- TASK INSTRUCTIONS:
1. Using the text on Peter Tosh, decide whether each statement agrees with it: (a) Peter Tosh was raised by his aunt; (b) Peter Tosh moved to Trench Town at the age of eighteen; (c) when the Wailing Wailers formed, every member could play an instrument. For each, answer yes or no and quote the words of the text that decide it.
2. Set down, word for word, the passage of the text on Peter Tosh that begins at the words "Bob Marley may" and stops after "change his life.".
___ EXTRACT ___
Bob Marley may be the first name to come to mind when thinking about Jamaica and the music of Jamaica, but there is another voice that is no less powerful. That voice belongs to the legendary Peter Tosh. Peter, a one time band mate of Bob Marley, struck out on his own in the 70s, to create some of the most timeless reggae records ever recorded. Peter was also very politically outspoken and participated in causes for human rights around the world in his all too brief career.
Peter Tosh was born on October 18, 1944, in the town of Grange Hill, Jamaica. From an early age, Peter, who was raised by his aunt, showed an interest in music through singing and playing guitar. At the age of fifteen, due to the passing of his aunt, Peter was forced to move to Trench Town in Kingston Jamaica. There, during the early 60s, he met the musicians who would forever change his life.
While in Kingston, Peter hooked up with Bob Marley, Bunny Wailer and a local vocal teacher named, Joe Higgs. Higgs gave out free vocal lessons, which greatly appealed to Peter, who was hoping to start his own band. By 1964, the Wailing Wailers had been formed with the addition of three new members: Junior Braithwaite, Beverley Kelso and Cherry Smith. At the time, Peter was the only member of the band who could play an instrument, and under his prodding, the rest of the members decided that they too should learn how to play.
___ SUPPLIED INFORMATION ___
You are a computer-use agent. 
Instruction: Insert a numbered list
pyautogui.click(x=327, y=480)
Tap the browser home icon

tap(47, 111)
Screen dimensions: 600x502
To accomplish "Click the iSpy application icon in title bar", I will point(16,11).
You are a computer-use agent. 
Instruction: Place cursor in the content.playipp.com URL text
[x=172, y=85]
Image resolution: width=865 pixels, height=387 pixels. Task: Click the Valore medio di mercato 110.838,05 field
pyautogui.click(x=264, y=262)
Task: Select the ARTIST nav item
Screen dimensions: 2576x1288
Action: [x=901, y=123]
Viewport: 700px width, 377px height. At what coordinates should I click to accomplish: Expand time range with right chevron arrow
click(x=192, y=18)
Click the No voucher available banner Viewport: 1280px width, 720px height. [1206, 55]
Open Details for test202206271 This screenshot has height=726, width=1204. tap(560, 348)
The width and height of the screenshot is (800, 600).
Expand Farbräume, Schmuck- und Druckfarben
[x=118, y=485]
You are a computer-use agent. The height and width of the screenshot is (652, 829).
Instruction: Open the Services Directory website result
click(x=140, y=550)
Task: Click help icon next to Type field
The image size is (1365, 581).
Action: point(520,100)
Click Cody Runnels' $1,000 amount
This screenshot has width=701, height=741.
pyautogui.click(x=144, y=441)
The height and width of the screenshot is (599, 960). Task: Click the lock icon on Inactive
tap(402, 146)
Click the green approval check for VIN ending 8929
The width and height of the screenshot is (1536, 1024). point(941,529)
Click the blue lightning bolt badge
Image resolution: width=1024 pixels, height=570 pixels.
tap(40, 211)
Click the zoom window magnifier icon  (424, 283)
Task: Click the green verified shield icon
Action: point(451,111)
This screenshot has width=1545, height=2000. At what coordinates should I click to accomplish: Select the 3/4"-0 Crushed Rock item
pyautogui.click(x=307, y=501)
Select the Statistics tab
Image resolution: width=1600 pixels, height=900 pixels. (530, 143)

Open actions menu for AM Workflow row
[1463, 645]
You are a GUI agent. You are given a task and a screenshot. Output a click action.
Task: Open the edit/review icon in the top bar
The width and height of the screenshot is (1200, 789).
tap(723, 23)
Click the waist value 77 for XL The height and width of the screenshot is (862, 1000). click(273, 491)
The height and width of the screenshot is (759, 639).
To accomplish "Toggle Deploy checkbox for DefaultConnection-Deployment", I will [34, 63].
___
- EXPECTED OUTPUTS:
1.
(a) Yes: "Peter, who was raised by his aunt,"
(b) No: "At the age of fifteen, due to the passing of his aunt, Peter was forced to move to Trench Town"
(c) No: "Peter was the only member of the band who could play an instrument"

2.
Bob Marley may be the first name to come to mind when thinking about Jamaica and the music of Jamaica, but there is another voice that is no less powerful. That voice belongs to the legendary Peter Tosh. Peter, a one time band mate of Bob Marley, struck out on his own in the 70s, to create some of the most timeless reggae records ever recorded. Peter was also very politically outspoken and participated in causes for human rights around the world in his all too brief career.
Peter Tosh was born on October 18, 1944, in the town of Grange Hill, Jamaica. From an early age, Peter, who was raised by his aunt, showed an interest in music through singing and playing guitar. At the age of fifteen, due to the passing of his aunt, Peter was forced to move to Trench Town in Kingston Jamaica. There, during the early 60s, he met the musicians who would forever change his life.